• _Work required_:
After locating the line with "Task: Toggle the Region of Interest icon" in the entries below, set down exactly that line and each one after it to the end, skipping pictures.

• _Source information_:

• • •

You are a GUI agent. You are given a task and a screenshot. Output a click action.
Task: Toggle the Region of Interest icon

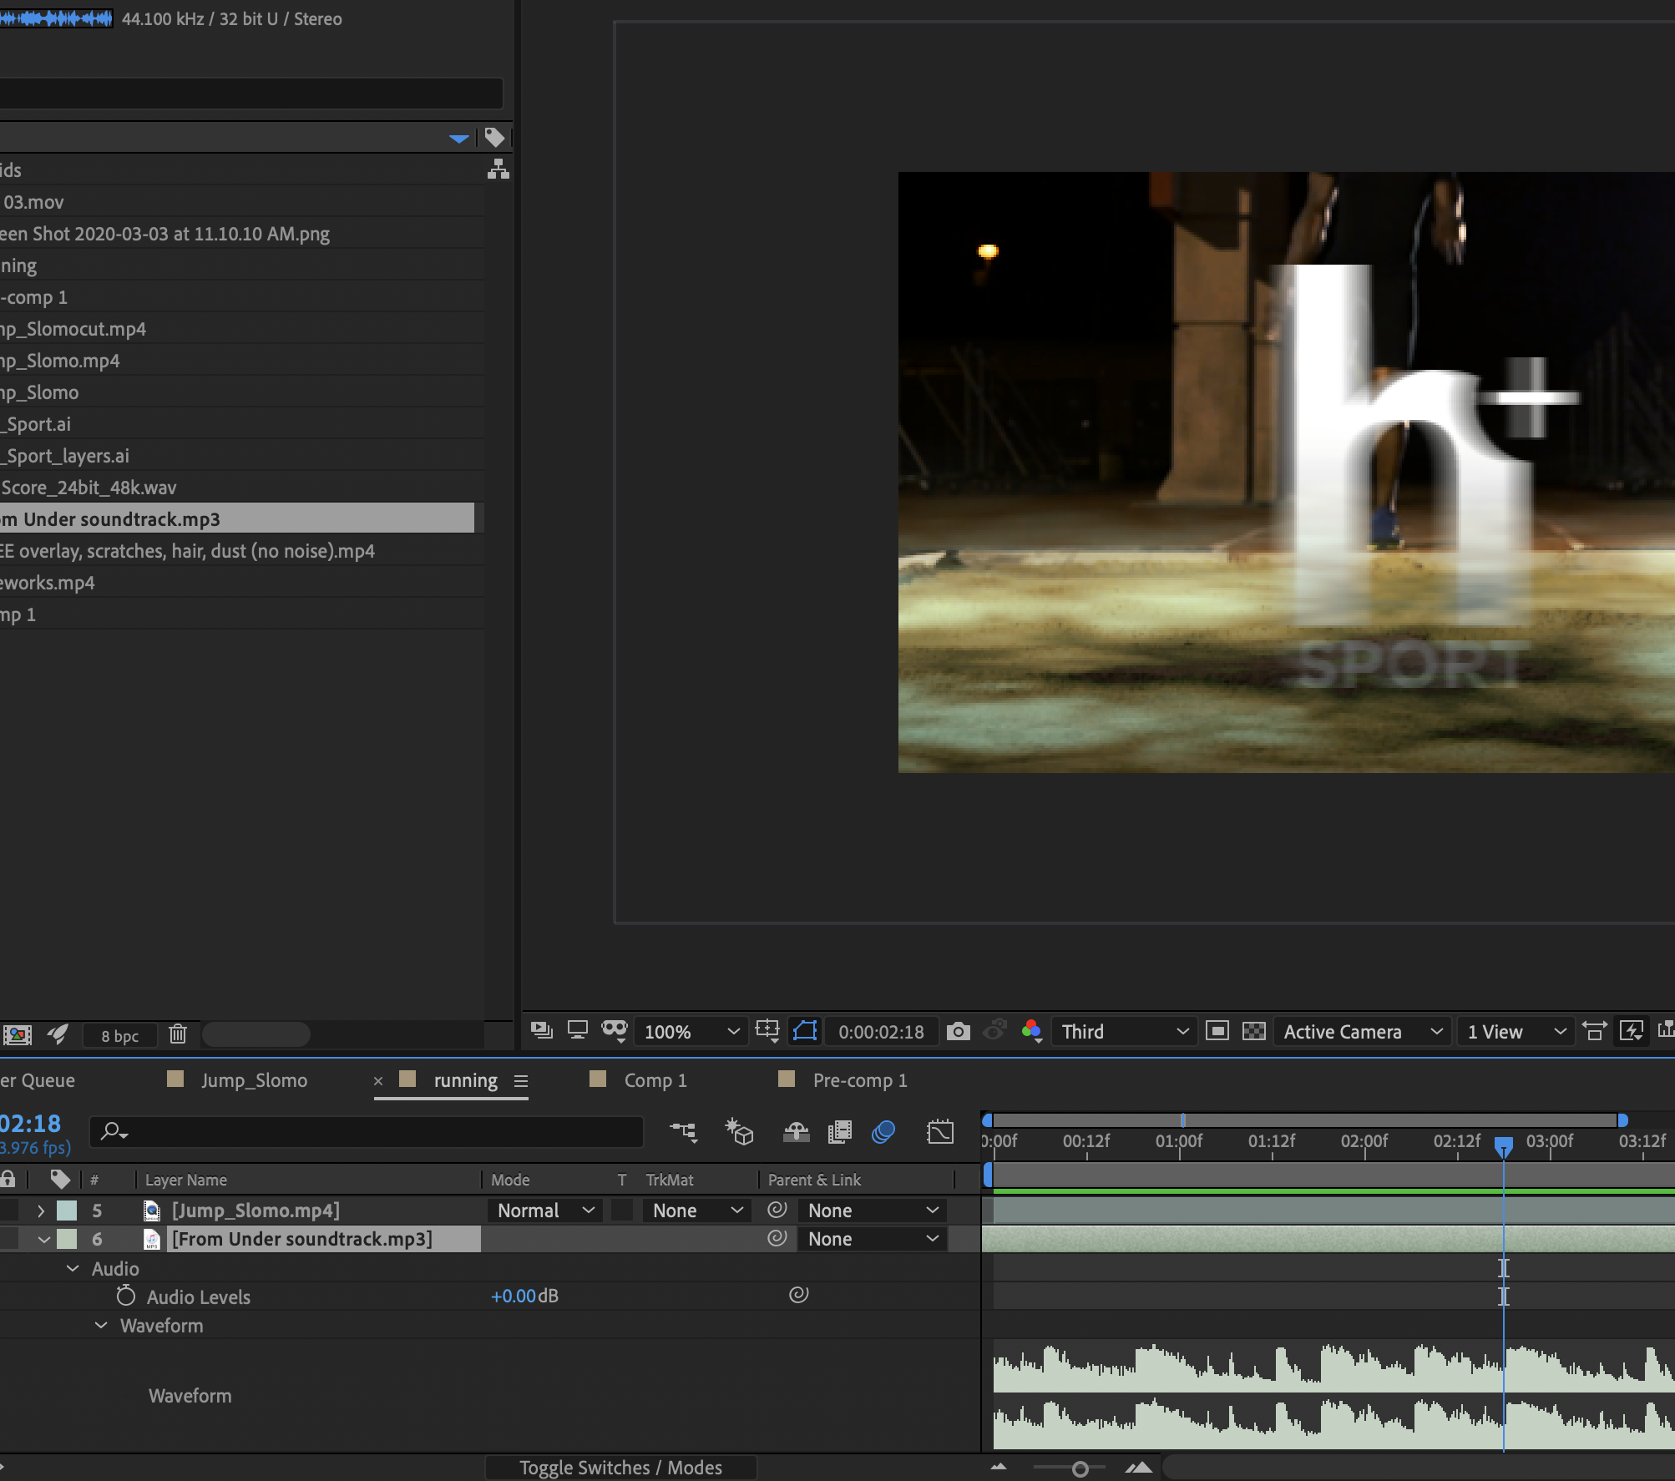(1217, 1032)
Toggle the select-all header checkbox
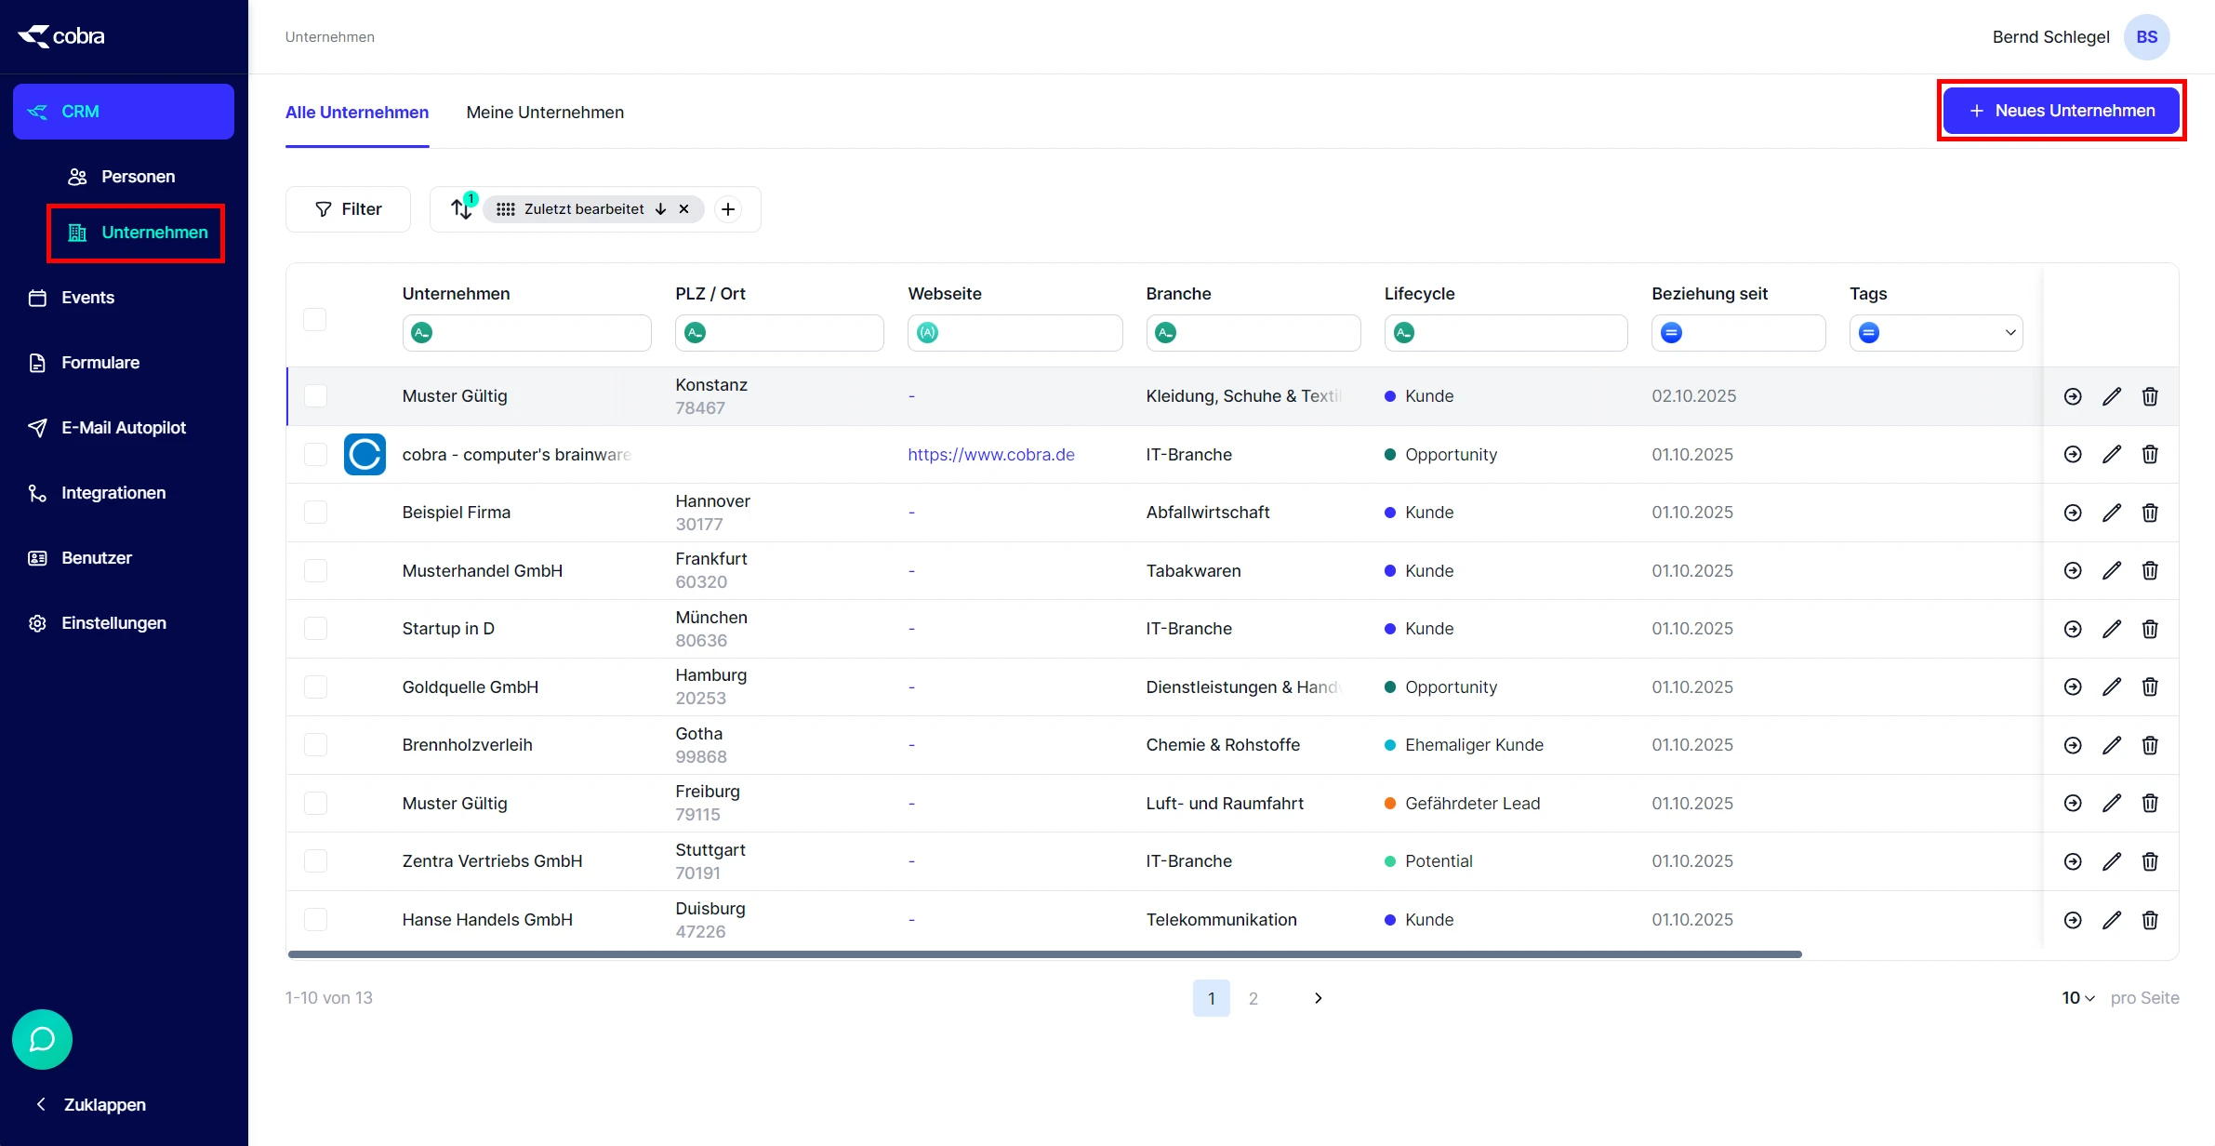 tap(315, 319)
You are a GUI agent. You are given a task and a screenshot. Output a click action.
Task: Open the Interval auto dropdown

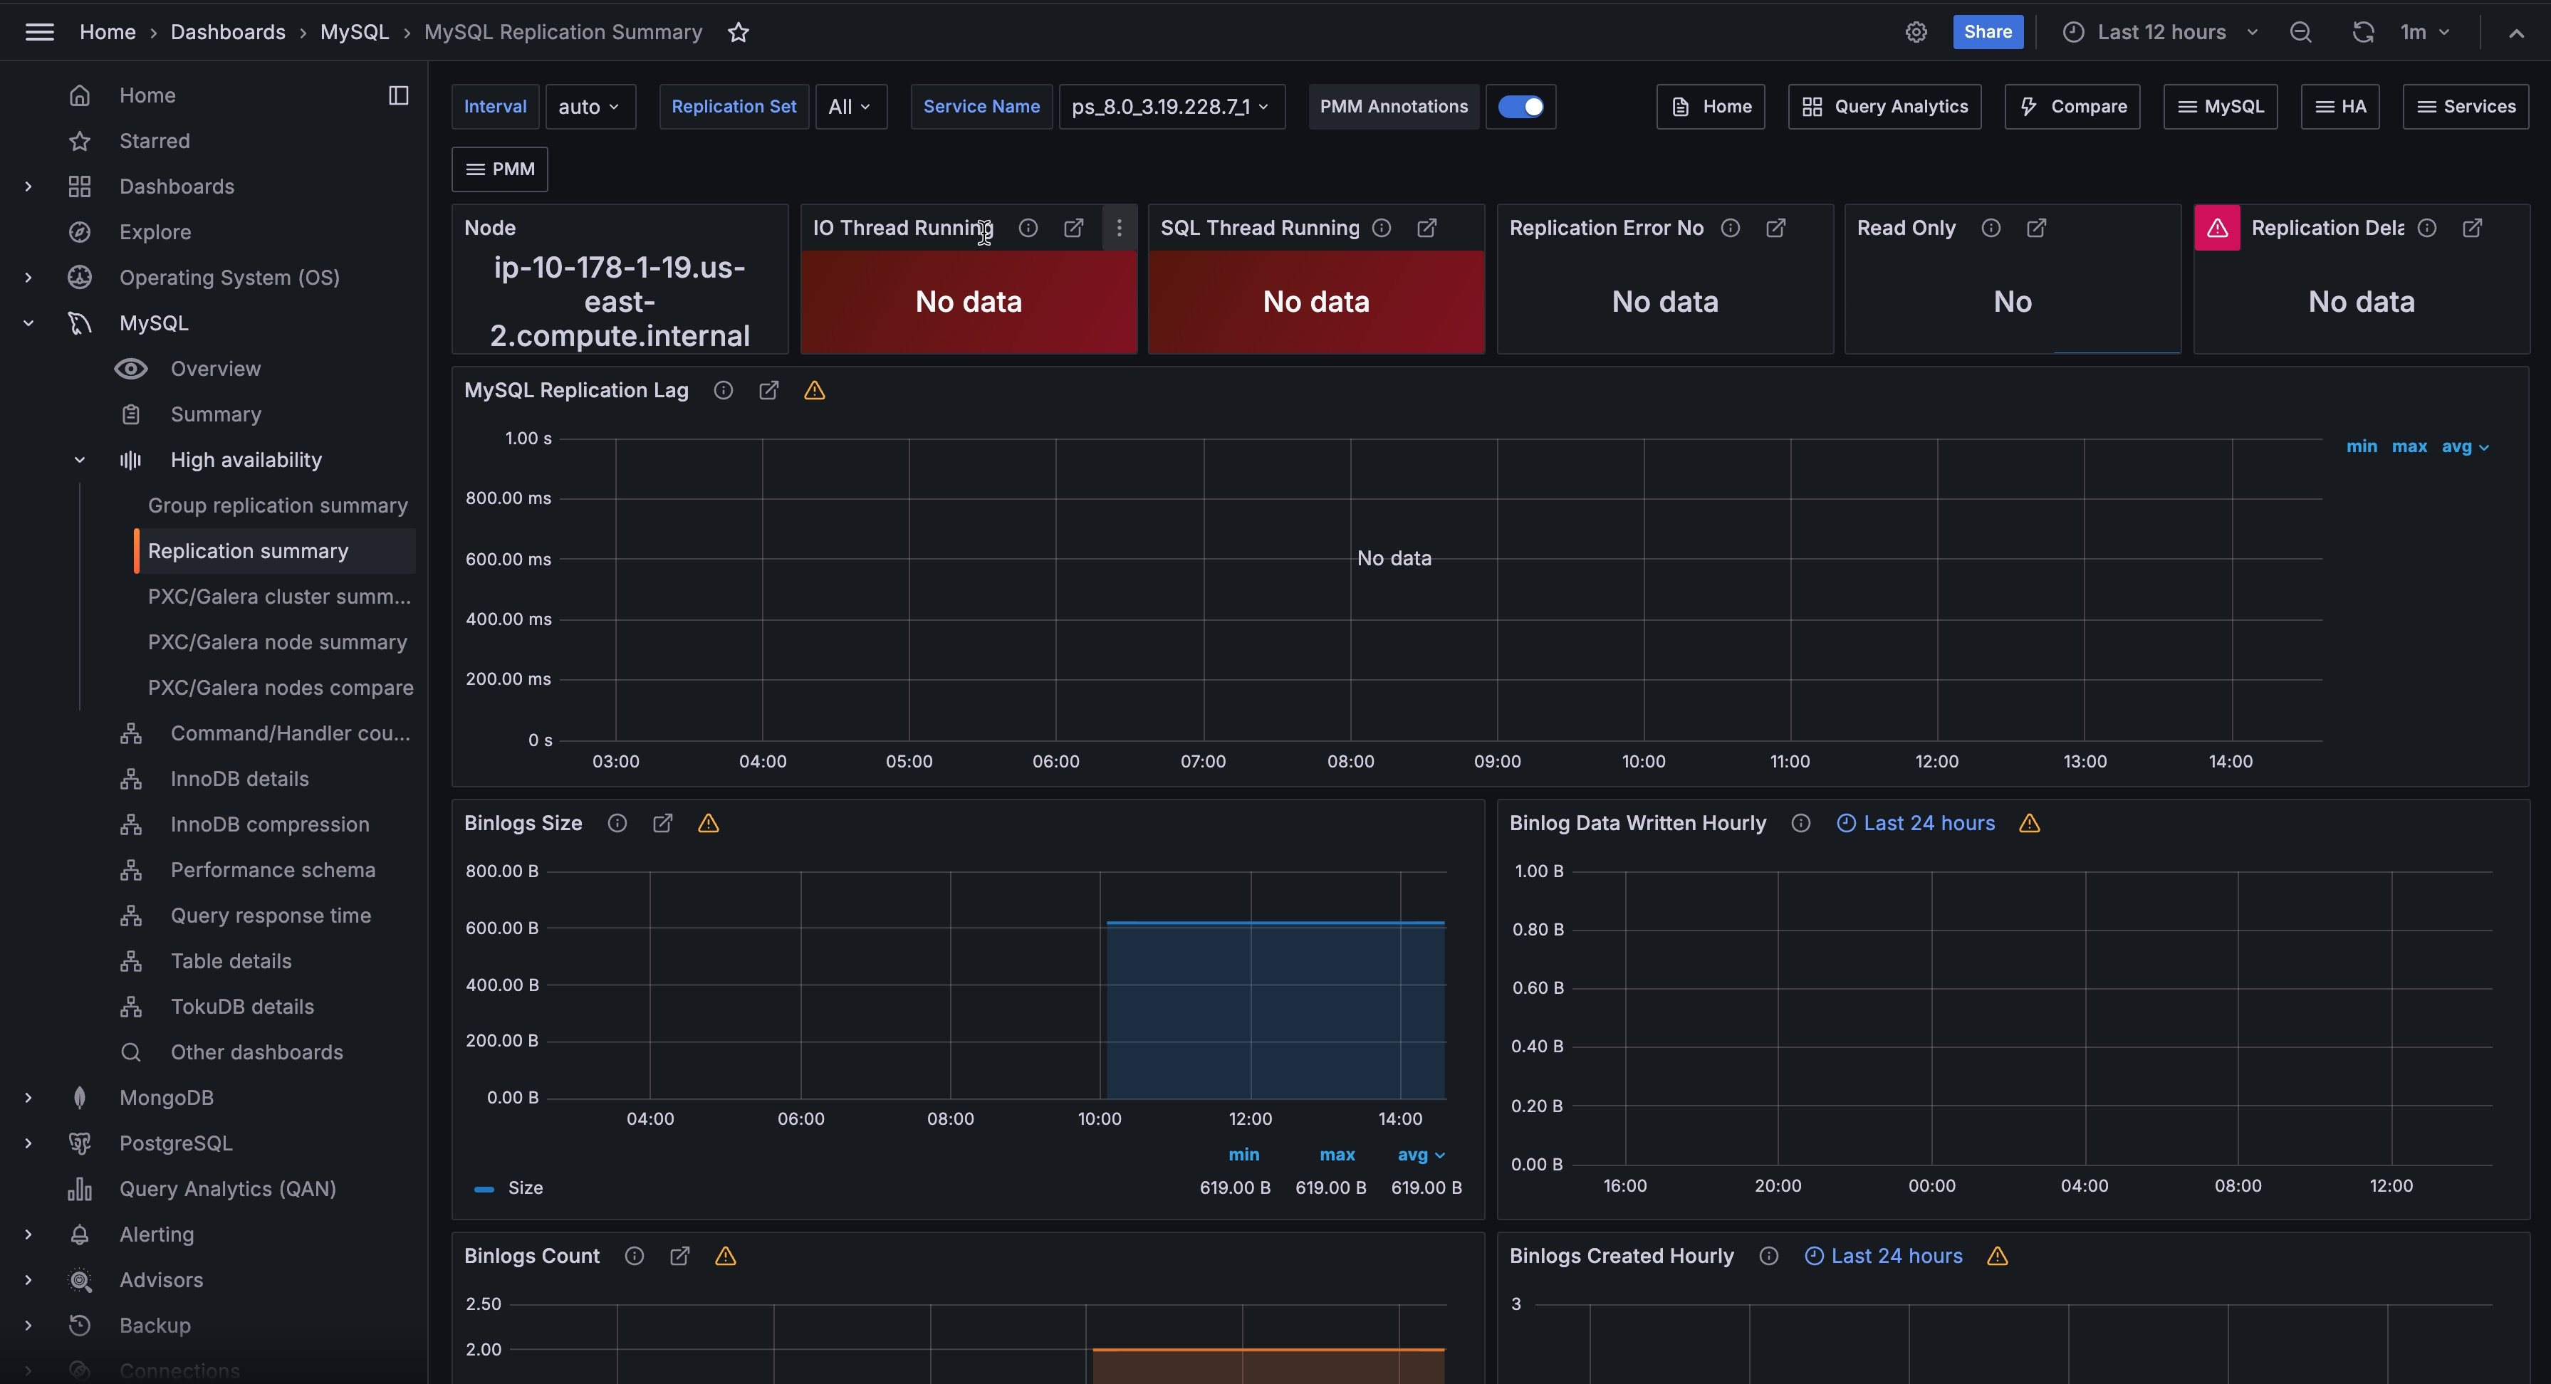coord(589,107)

• • •

• _Written answer_:
Task: Toggle the Region of Interest icon

(1217, 1032)
Toggle the select-all header checkbox
 tap(315, 319)
You are a GUI agent. You are given a task and a screenshot. Output a click action.
Task: Open the Interval auto dropdown

coord(589,107)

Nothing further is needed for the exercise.